As to item # 1 above, we have already stated in this opinion that ten(10) days should be the required appearance date. In declaring this we are not unmindful of the definition of “summary” as enunciated in the case Peakeh v. Nimrod, [1913] LRSC 6; 2 LLR 102 (1913) and reaffirmed in Doe v. Sinkor Bakery, [1976] LRSC 65; 25 LLR 292 (1976). ° Summary” is stated to mean that ” the issue must be disposed of speedily, without delay; that the time usually allowed for pleadings does not apply; that the strict rules of evidence do not prevail; and that the ordinary formal procedure prevailing in the trial of a case at law is dispensed with. Peakeh v. Nimrod was a habeas corpus proceeding. The factual setting was an exigent one which does not admit of the ten day standard for returns or appearance as stated earlier in this opinion. Doe v. Sinkor Bakery was a labour case. The ten days requirement for returns, answer or appearance already obtains in our practice as to labour cases.

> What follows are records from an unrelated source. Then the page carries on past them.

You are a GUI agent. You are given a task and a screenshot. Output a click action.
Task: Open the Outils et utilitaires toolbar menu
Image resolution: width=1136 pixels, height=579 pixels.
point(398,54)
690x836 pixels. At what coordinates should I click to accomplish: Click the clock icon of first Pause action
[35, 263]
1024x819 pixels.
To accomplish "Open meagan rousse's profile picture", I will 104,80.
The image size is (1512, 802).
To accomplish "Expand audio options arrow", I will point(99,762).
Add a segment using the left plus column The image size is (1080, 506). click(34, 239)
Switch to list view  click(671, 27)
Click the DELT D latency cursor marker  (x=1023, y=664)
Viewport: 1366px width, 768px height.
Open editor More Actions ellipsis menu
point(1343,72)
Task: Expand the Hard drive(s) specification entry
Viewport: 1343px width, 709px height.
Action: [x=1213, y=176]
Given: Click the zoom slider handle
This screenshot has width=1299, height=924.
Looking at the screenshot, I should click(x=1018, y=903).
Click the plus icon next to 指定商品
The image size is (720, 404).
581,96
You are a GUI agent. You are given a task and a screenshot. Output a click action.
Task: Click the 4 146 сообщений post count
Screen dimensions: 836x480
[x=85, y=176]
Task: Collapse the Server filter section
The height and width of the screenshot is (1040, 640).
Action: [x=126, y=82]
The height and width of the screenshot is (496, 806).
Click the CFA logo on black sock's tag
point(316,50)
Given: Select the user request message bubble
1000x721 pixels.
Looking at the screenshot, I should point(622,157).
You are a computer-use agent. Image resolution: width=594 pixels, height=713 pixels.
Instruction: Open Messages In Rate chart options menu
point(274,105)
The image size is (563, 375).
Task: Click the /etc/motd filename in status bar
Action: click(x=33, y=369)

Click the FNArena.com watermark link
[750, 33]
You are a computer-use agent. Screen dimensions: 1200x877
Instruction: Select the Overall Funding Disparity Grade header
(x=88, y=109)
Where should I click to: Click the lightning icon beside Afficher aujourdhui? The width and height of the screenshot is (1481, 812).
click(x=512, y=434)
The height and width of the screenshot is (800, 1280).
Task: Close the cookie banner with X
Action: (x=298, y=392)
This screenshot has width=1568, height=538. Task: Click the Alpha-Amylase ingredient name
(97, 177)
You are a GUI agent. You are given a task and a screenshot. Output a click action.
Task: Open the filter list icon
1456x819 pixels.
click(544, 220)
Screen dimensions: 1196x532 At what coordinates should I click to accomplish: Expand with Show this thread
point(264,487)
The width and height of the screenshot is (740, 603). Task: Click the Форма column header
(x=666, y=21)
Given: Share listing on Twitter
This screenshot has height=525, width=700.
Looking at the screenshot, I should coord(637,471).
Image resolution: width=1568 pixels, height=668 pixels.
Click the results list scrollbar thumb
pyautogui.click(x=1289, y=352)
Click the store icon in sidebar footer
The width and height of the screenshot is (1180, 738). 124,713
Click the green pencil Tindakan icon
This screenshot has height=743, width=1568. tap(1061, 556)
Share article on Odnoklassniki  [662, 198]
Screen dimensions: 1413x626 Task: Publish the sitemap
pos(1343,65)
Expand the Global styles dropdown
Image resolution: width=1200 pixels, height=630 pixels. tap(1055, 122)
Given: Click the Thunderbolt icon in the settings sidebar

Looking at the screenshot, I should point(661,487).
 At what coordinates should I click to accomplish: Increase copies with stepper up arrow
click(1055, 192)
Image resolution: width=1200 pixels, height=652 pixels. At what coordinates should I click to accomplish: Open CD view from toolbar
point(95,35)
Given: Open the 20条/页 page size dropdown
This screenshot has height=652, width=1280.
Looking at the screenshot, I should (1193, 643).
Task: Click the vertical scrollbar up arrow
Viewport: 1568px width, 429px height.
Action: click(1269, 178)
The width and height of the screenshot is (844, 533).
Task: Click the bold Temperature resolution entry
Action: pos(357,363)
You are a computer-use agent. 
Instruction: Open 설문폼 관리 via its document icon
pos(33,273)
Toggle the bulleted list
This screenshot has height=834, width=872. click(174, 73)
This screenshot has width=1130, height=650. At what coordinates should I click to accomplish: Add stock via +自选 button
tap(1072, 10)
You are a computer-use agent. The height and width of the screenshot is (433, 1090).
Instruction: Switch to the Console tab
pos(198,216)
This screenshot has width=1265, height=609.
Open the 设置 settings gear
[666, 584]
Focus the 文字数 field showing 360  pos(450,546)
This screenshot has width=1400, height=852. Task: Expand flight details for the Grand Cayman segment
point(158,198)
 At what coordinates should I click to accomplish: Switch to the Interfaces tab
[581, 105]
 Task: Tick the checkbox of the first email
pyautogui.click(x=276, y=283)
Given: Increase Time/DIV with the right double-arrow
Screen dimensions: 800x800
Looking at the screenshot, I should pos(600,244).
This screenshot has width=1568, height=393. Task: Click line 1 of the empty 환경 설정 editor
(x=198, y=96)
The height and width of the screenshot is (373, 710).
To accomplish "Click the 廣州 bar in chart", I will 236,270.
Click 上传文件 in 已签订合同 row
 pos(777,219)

We have therefore elected to adopt the standard of ten (10) days provided under our civil statute for answer and/or appearance to be better promotive of the rights and interests of party litigants in our courts, subject to the qualification stated above concerning habeas corpus proceedings.

We agree with the appellee’s contention that summary proceedings as outlined in section 62.12 are premised upon circumstances where only possession is in issue, as in cases of landlord and tenant when there is absent any indicia of title. Where the tenant has a valid lease agreement, that would raise a question of title in which event section 62.21 would not lend itself. An action of ejectment would then be the proper course to pursue. This responds to issue # 2 above.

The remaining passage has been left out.